Ms. Pac-Man sold 125,000 arcade units by 1988, grossed by 1987, and has grossed ( adjusted for inflation) as of 1995. InfoWorld stated that Atarisoft's Ms. Pac-Man for the Commodore 64 was as good as the best-selling Atari 8-bit version. The Genesis version of the game sold more than one million copies in the United States.

The arcade game was awarded a Certificate of Merit as runner-up for Coin-Op Game of the Year at the 1982 Arcade Awards held in January 1983.

===Non-arcade versions===
In January 1984, the Atari 2600 port of Ms. Pac-Man won the Videogame of the Year award at the 1983 Arcade Awards, tied with Lady Bug.

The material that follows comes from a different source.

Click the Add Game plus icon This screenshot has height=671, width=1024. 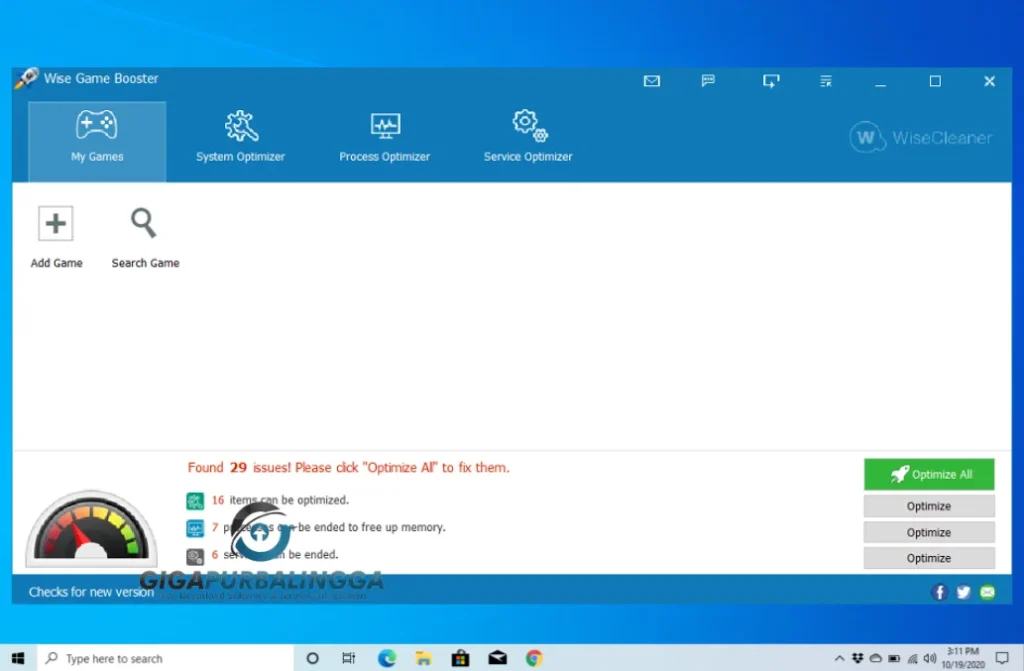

Computer Games magazine called the Commodore 64 version a "Spectacular" and "Incredible" conversion, while stating that the Atari 5200 and IBM PC versions suffered from limitations, but were nevertheless "enjoyable" ports. They later gave a "Classic" rating for other home computer versions, calling Ms. Pac-Man the "greatest" maze game. Reviewing the Super NES version, three of Electronic Gaming Monthlys four reviewers said the gameplay is timeless and universally appealing, and the enhancements appealing. The fourth, Sushi-X, felt the original game was a cheap cash-in on the popularity of Pac-Man, and had not aged well. Doctor Devon of GamePro liked the original game, but questioned the value of the Super NES port since it has somewhat frustrating controls, and since Ms. Pac-Man had already appeared on the Super NES in the form of an unlockable in Pac-Man 2: The New Adventures.

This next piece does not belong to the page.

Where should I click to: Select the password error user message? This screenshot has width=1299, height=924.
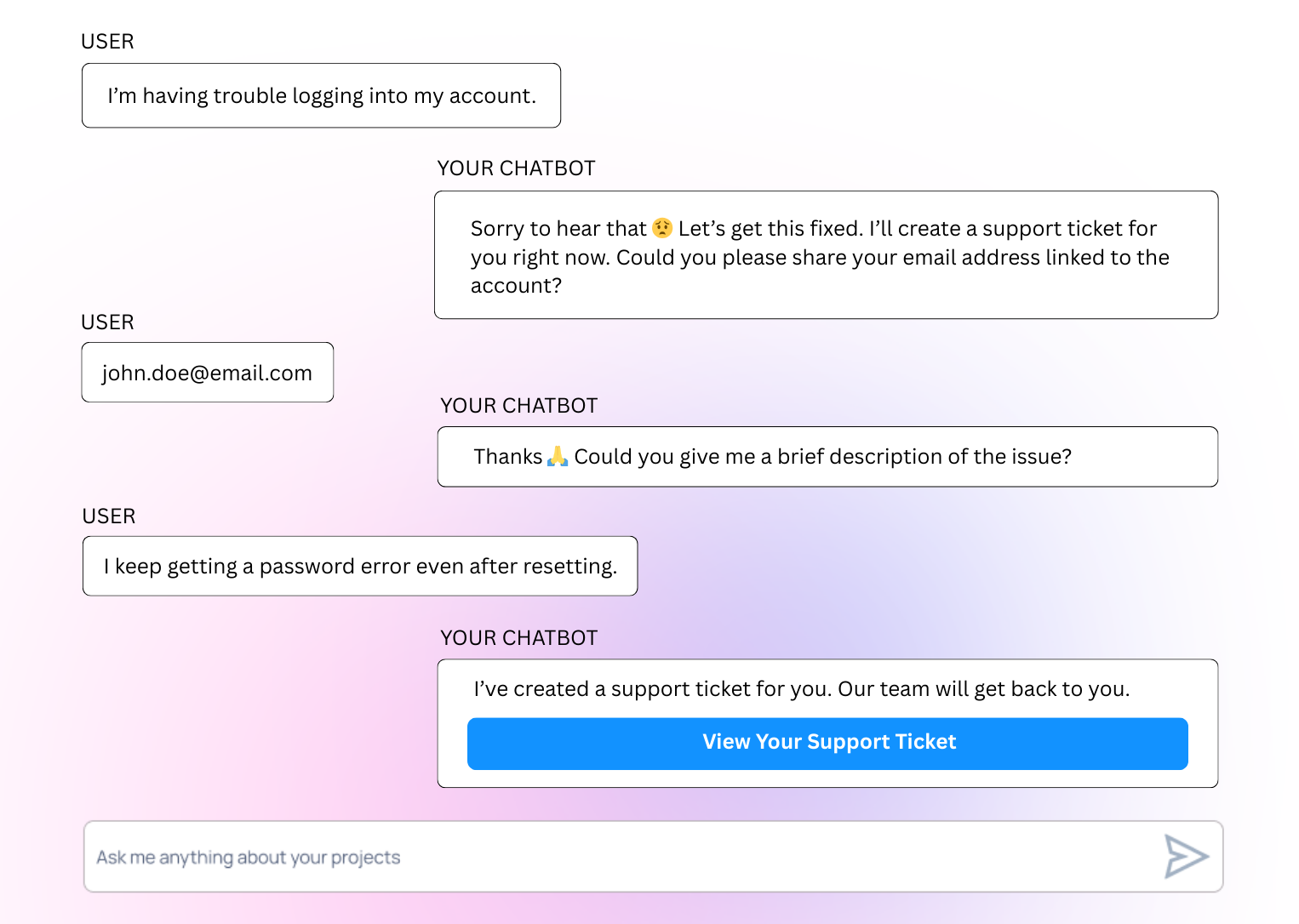pos(360,567)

In STart, Clayton Walnum praised the Lynx version's new mazes and the added twist of the lightning power-ups, and found the game transferred well to the small screen. Julian Rignall reviewed the Atari Lynx port for CVG Magazine, writing that "it offers a fun and non-violent challenge which will appeal to anyone" giving a final score of 79 out of 100. Les Ellis reviewed the game for Raze in February 1991, stating that he liked the "neat little between-level scenes" and the "jolly title tune", and giving the game a final score of 79%. Robert A. Jung of IGN gave the Lynx version a final score of eight out of ten, writing: "A decent adaptation overall, and a good game in its own right."

Reviewing the Game Gear version, GamePro commented "If you loved the Pac-Man games, then you loved Ms. Pac-Man, and if you loved Ms. Pac-Man at the arcades, you'll love her here, too."

=== Retrospective recognition ===
In 1996, Electronic Gaming Monthly reported that the Genesis version of Ms. Pac-Man, which was released in 1991, was still among the top 20 best-selling Genesis games. The same year, Next Generation ranked the arcade version as number 12 on their "Top 100 Games of All Time", saying that it has aged far better than the original Pac-Man due to its smarter monster AI, varied mazes, moving fruits and intermissions. They added: "It has the broadest appeal of any game Next Generation has seen, with the possible exception of Tetris. Women love it. Men Love it. Children love it." In 1997, Electronic Gaming Monthly listed the Genesis and Super NES versions as number 89 on their "100 Best Games of All Time", stating that the "Two-player simultaneous play and new mazes completely revive this classic." In 1999, Next Generation listed Ms. Pac-Man as number 41 on their "Top 50 Games of All Time", commenting: "It sounds easier than it is, and it makes the game one we consistently go back to, week after week."

In 2009, Game Informer put Ms. Pac-Man tenth on their list of "The Top 200 Games of All Time", saying that it "trumped [the original Pac-Man] in nearly every way". This is down one rank from Game Informers previous best games of all-time list. Entertainment Weekly called Ms. Pac-Man one of the top ten games for the Atari 2600 in 2013. In 2016, Ms. Pac-Man placed fifth on Time's "The 50 Best Video Games of All Time" list. In 2022, The Strong National Museum of Play inducted Ms. Pac-Man to its World Video Game Hall of Fame.